Stremer Pflegeheim bekommt Hospizbetreuung

Stellten das Projekt "Hospiz- und Palliativbetreuung in Pflegeheimen" vor (von links): Heinrich Kiss, Norbert Darabos, Edith Pinter, Sieglinde Pfänder, Christine Ecker, Klaus-Peter Schuh.
  • Stellten das Projekt "Hospiz- und Palliativbetreuung in Pflegeheimen" vor (von links): Heinrich Kiss, Norbert Darabos, Edith Pinter, Sieglinde Pfänder, Christine Ecker, Klaus-Peter Schuh.
  • Foto: Landesmedienservice
  • hochgeladen von Martin Wurglits

In fünf Altenwohn- und Pflegeheimen im Burgenland soll eine Hospiz- und Palliativbetreuung für sterbenskranke Menschen installiert werden. Das gab Soziallandesrat Norbert Darabos bekannt. Unter ihnen ist auch das Pflegeheim des Arbeitersamariterbundes in Strem.
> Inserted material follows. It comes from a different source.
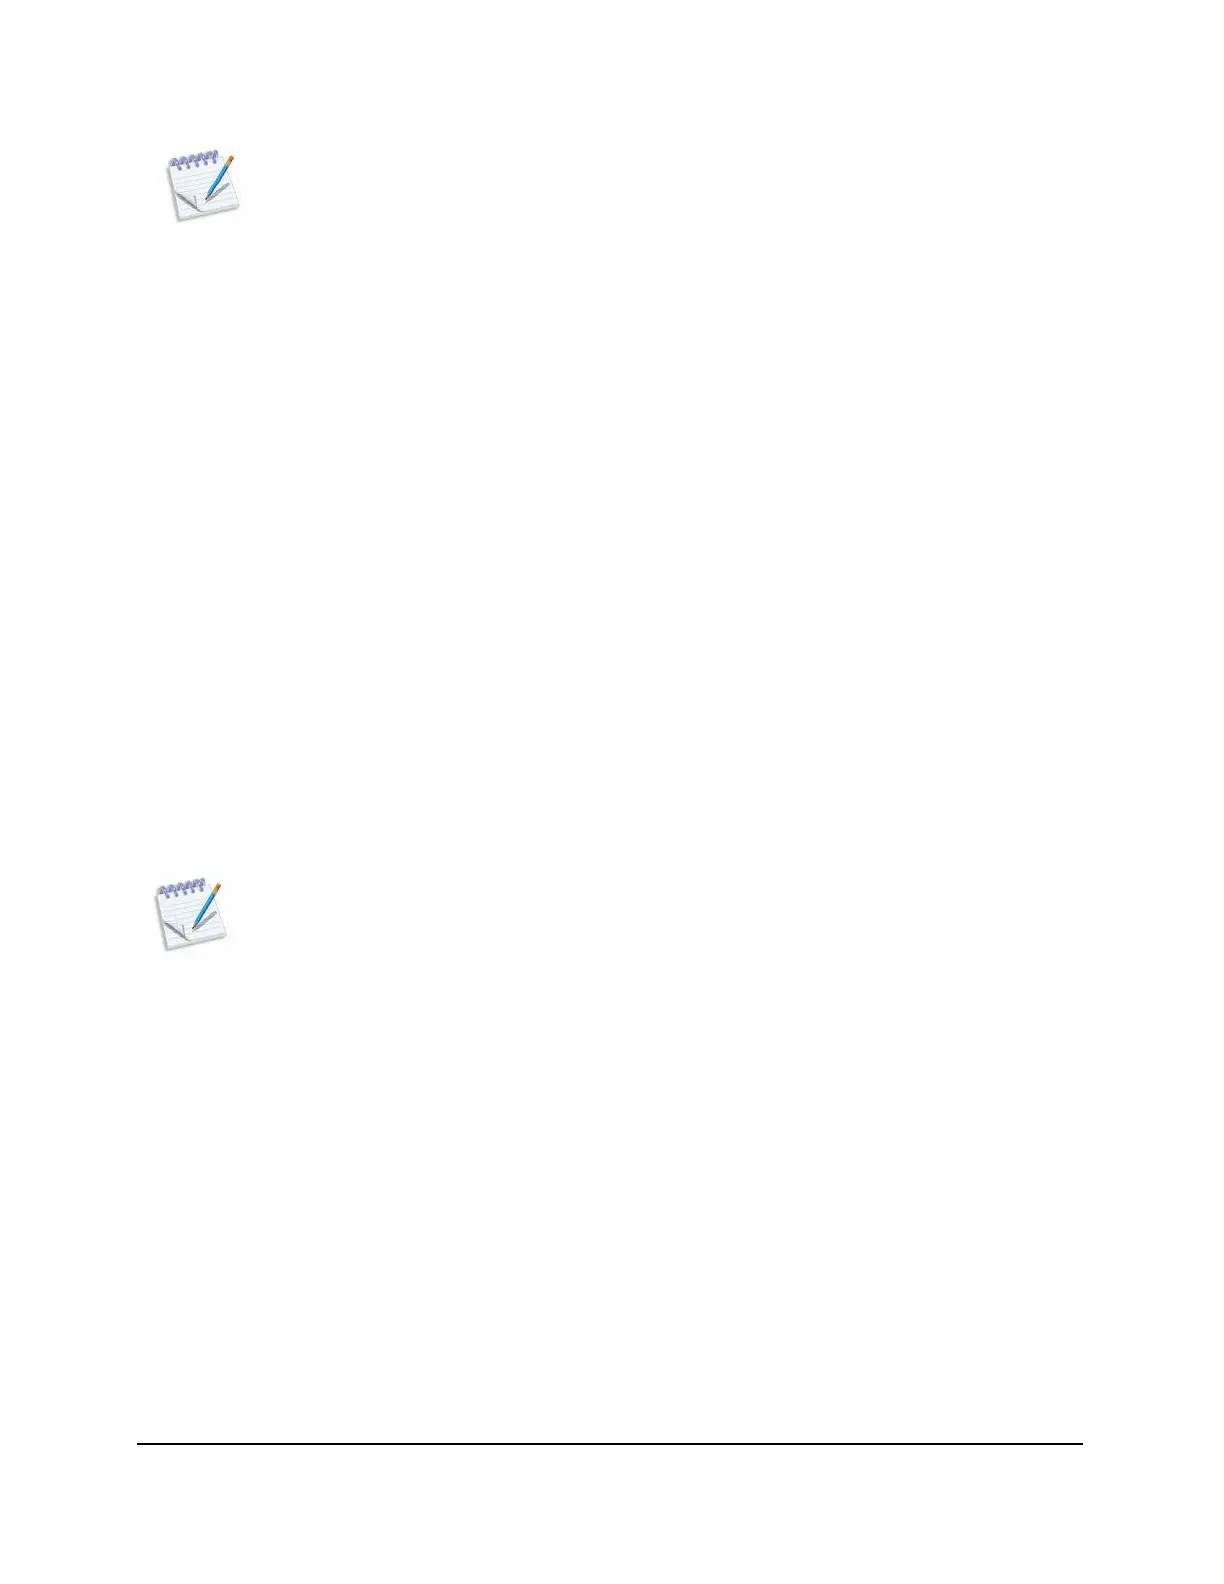1224x1584 pixels.
Task: Click the lower notepad note icon
Action: pos(190,914)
Das Programm sieht eine Schulung der Heimmitarbeiter in palliativer Geriatrie vor. Es soll ihnen psychologisches Rüstzeug und Sicherheit für den Umgang mit Sterbenden vermitteln.
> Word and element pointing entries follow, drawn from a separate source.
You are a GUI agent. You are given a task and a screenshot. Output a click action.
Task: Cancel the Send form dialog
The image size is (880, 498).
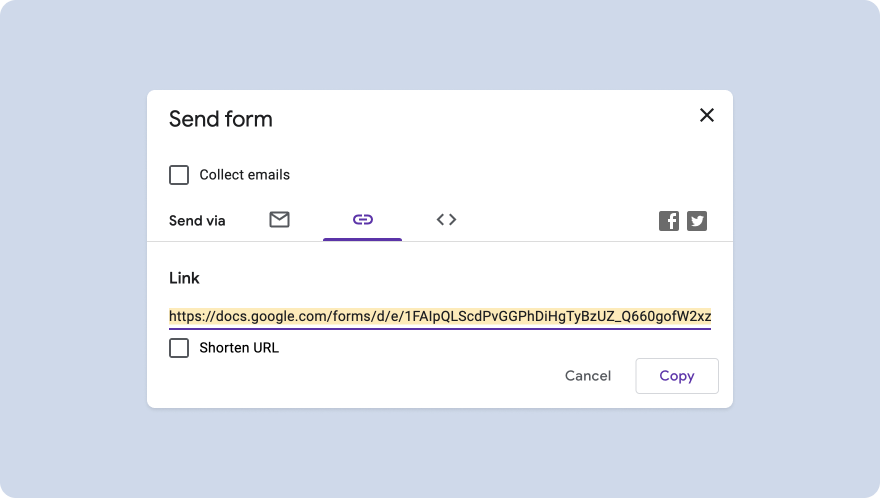(x=588, y=376)
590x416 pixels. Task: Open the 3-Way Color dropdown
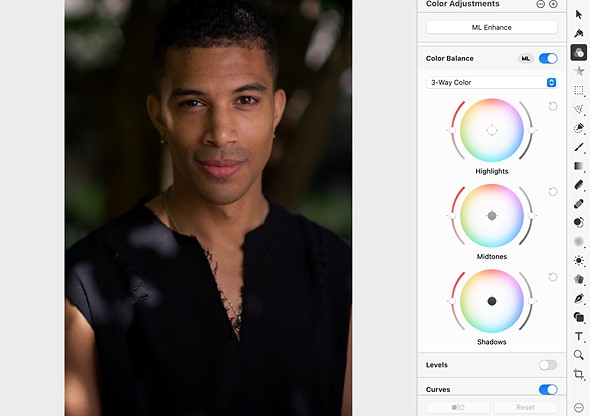tap(491, 82)
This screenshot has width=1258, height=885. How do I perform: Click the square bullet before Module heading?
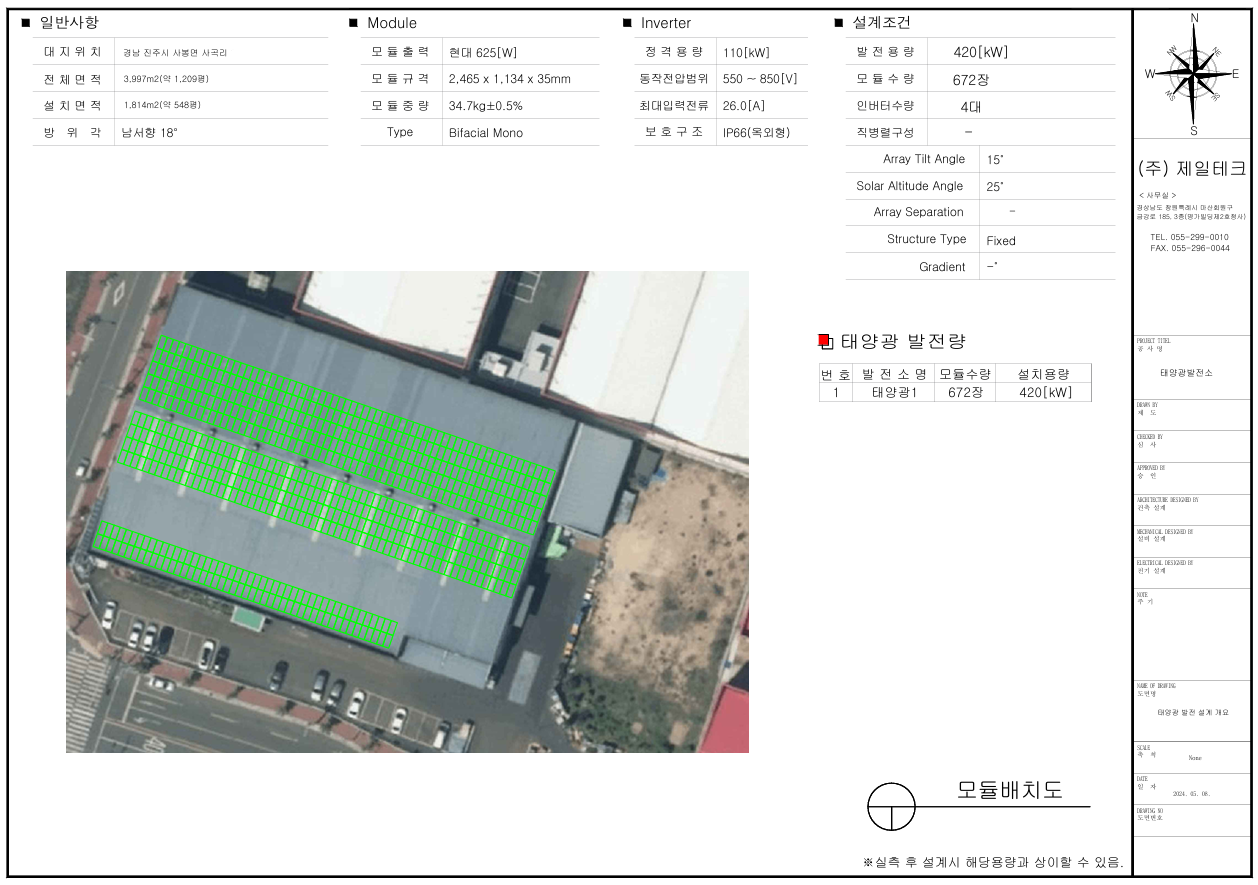tap(353, 23)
Dazu kommen „Vorsorgedialoge“ zwischen Heimbewohner/in, Arzt, Pflegeperson und Angehörigen. Dort sollen Willensäußerungen und Bedürfnisse des Betreuten im Hinblick auf kritische Situationen wie Wiederbelebung, künstliche Ernährung und Einsatz lebenserhaltender Maßnahmen besprochen werden.

Vergleichbare Palliativprogramme gibt es bereits in den Pflegeheimen Neusiedl am See, Pinkafeld und Oberwart. Neu hinzu kommen neben Strem auch Gols, Eisenstadt, Deutschkreutz und Draßburg.